AHA FIT Newsletter
Spotlight on Anurag Mehta, MD - Fall 2020 issue
Anurag Mehta, MD
University of Iowa
Anurag Mehta, MD, is a second-year cardiology fellow at Emory University in Atlanta, Georgia, and is the recent recipient of an AHA Postdoctoral Fellowship Award in 2019. He received his MBBS from the All India Institute of Medical Sciences in New Delhi, India, and completed his internal medicine residency training at the University of Texas Southwestern Medical Center in Dallas, Texas. He is currently in the clinical investigator track at Emory, where he works as a postdoctoral fellow at the Emory Clinical Cardiovascular Research Institute with a focus on translational research related to peripheral arterial disease.
Tell me about your research project.
My research project is based on an ongoing clinical trial at Emory called GPAD-3 (principal investigator, Dr. Arshed Quyyumi). We are looking at granulocyte-macrophage colony stimulating factor (GM-CSF) as a means for improving claudication symptoms in patients with peripheral arterial disease (PAD). The thought process behind the trial is that GM-CSF mobilizes stem and progenitor cells from the bone marrow which promote neoangiogenesis. Basic science studies as well as phase I/IIA clinical trials have shown that GM-CSF use can be helpful for alleviating claudication symptoms in PAD.
How did you get into this?
My mentor, Dr. Quyyumi, has expertise in this area. As the name suggests, this is the third iteration of our research group’s investigations in this area and GPAD-3 is an NHLBI-funded randomized, placebo-controlled, phase IIB clinical trial. When patients come to the screening visit, we talk about the purpose of the trial and what enrollment will entail. During the 1st month, patients do not get randomized and we prescribe a home-based walking exercise regimen where at least 3x/day, patients are directed to exercise to claudication. The reason we are doing this is because exercise therapy is a well-studied and effective management option for patients with PAD and stable claudication. I chose to focus my postdoctoral project on this 4-week period before patients were randomized to GM-CSF or placebo. I first wanted to see how walking exercise changes the levels of progenitor cells in the blood. The second aim was to see how walking exercise during those 4 weeks changes the plasma metabolomic profile in patients with PAD. For example, based on studies done here at Emory, low circulating progenitor cell counts and dysregulation of metabolic pathways involved with systemic inflammation and atherosclerosis progression predict the risk of adverse outcomes in patients with established atherosclerotic cardiovascular disease. My thought was to investigate how exercise impacts progenitor cell counts and metabolic pathways in patients with established PAD.
What is the grant you applied for?
It is the AHA Postdoctoral Fellowship Award. It is a 1- or 2-year postdoctoral grant that can be used to fund clinical, translational, or basic science projects.

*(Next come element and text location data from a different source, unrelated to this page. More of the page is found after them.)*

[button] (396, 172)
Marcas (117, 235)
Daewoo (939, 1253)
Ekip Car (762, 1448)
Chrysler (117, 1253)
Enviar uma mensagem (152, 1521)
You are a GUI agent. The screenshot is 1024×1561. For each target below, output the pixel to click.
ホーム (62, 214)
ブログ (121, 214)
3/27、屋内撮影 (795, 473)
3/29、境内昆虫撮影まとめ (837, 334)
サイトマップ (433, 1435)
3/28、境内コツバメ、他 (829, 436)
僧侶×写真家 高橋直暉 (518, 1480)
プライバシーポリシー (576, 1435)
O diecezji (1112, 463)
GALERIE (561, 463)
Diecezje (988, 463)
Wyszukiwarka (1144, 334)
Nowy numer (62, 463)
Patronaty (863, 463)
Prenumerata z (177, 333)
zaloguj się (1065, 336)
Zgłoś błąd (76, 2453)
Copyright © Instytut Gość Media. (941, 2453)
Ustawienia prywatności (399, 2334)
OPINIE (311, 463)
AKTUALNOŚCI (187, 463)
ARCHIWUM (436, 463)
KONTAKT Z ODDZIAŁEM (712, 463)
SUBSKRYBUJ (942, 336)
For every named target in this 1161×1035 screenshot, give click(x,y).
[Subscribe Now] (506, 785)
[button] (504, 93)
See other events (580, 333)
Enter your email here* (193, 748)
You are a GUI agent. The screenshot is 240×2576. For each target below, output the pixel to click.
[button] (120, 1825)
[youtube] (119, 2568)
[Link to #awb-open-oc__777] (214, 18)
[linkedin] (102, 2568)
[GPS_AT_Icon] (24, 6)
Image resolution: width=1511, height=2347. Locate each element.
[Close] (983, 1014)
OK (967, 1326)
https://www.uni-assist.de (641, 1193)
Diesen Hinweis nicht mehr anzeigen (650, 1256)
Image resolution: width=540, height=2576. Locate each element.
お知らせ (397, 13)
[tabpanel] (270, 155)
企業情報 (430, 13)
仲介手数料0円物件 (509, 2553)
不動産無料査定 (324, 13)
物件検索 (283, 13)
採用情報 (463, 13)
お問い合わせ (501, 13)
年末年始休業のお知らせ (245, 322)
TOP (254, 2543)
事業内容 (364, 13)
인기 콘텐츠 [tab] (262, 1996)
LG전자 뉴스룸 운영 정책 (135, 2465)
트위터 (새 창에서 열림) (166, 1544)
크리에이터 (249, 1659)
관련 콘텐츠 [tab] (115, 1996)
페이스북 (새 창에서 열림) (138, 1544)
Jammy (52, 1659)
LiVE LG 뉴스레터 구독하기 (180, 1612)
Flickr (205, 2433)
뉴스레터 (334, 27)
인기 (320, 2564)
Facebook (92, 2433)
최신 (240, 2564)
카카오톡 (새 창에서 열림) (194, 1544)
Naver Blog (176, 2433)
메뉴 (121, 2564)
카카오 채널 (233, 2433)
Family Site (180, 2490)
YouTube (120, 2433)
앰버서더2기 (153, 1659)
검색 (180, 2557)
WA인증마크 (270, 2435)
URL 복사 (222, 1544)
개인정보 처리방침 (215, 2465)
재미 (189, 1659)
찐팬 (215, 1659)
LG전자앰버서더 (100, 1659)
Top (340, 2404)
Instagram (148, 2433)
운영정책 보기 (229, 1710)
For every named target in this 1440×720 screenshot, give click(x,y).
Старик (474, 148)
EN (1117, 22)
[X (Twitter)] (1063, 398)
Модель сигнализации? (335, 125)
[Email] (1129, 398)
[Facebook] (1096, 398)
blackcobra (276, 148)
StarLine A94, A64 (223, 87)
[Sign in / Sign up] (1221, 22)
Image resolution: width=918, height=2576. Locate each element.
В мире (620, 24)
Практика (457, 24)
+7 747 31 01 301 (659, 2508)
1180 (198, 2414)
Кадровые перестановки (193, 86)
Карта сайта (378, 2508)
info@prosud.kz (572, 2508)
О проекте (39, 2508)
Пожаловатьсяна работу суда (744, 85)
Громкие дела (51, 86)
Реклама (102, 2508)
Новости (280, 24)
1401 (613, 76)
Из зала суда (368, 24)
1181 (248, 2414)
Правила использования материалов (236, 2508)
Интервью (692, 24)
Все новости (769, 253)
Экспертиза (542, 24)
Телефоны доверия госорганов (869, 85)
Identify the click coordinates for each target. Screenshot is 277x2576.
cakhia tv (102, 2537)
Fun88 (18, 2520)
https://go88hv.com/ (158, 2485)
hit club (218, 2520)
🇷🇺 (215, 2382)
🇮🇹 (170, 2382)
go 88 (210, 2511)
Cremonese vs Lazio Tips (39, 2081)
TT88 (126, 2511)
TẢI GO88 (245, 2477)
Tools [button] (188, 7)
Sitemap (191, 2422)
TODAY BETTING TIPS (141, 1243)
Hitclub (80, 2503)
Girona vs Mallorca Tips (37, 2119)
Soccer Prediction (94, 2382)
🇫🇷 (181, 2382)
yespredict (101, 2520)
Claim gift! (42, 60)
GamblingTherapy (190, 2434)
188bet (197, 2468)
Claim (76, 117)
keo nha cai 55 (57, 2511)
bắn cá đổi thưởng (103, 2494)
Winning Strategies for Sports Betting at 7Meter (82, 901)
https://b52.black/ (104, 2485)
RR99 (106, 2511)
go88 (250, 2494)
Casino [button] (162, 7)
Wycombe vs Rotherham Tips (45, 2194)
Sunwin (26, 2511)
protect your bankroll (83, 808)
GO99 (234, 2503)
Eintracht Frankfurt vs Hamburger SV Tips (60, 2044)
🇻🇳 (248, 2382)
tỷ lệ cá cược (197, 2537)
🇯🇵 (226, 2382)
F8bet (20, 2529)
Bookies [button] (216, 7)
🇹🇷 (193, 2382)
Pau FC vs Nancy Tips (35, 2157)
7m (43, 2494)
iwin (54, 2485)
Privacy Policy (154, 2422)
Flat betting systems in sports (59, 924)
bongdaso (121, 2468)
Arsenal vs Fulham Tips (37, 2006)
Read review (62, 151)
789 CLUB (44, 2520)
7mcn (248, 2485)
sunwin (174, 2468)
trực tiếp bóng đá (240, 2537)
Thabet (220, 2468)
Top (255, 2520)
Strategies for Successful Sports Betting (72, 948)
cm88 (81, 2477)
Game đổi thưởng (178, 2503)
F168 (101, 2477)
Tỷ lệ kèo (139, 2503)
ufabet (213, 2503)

How has the grant helped you?
Firstly, writing and submitting a grant was a tremendous learning experience. Grant writing is different from manuscript writing, and although this was a short grant with a 5-page research plan, there are numerous items needed to submit. These include NIH biosketches for the trainee and mentor, a structured training plan, research environment details, three letters of recommendation, a personal statement, budget justification, and more. So, I had to learn how to put together a grant. The good thing is that the mechanism of putting it together overlaps with NIH K awards and AHA career development awards, so I feel comfortable with writing additional grants in the near future. Furthermore, because of this grant, I was able to get into the field of PAD and expand my range in terms of the research work I’ve been doing. My previous work was related to coronary calcium and cardiovascular biomarkers, but with the AHA grant funding, I’ve gained invaluable translational research experience in the areas of vascular regenerative capacity and metabolomics. Finally, in addition to the salary support, the AHA provides for travel expenses and specific assistance with the project. With the funding, I was able to attend more conferences this past year, which allowed me to better understand the field and interface with other PAD experts.
What recommendations would you have for FITs when it comes to submitting an AHA grant application?
First, start early. If you are planning to apply for a grant, it takes time, energy, and commitment. I started working with my mentor in early February 2018 and the application was due in July 2018. Second, identify the right mentor, i.e. someone who has successfully mentored trainees in the past. Third, pick the right project - integrating your postdoctoral research project with an established and well-funded cohort study or clinical trial goes a long way in determining your application’s chances of getting funded. Lastly, don’t be afraid to expand beyond your prior research work and expertise. As a trainee, you’re not strongly tied to one area of research and expanding your range is helpful during the long run.
What are your future directions?
I want to become a physician scientist with expertise in PAD and preventative cardiology. Day to day, I would like to evenly split time between clinical and research work, where the patient population I care for in the clinic aligns closely with my research interests.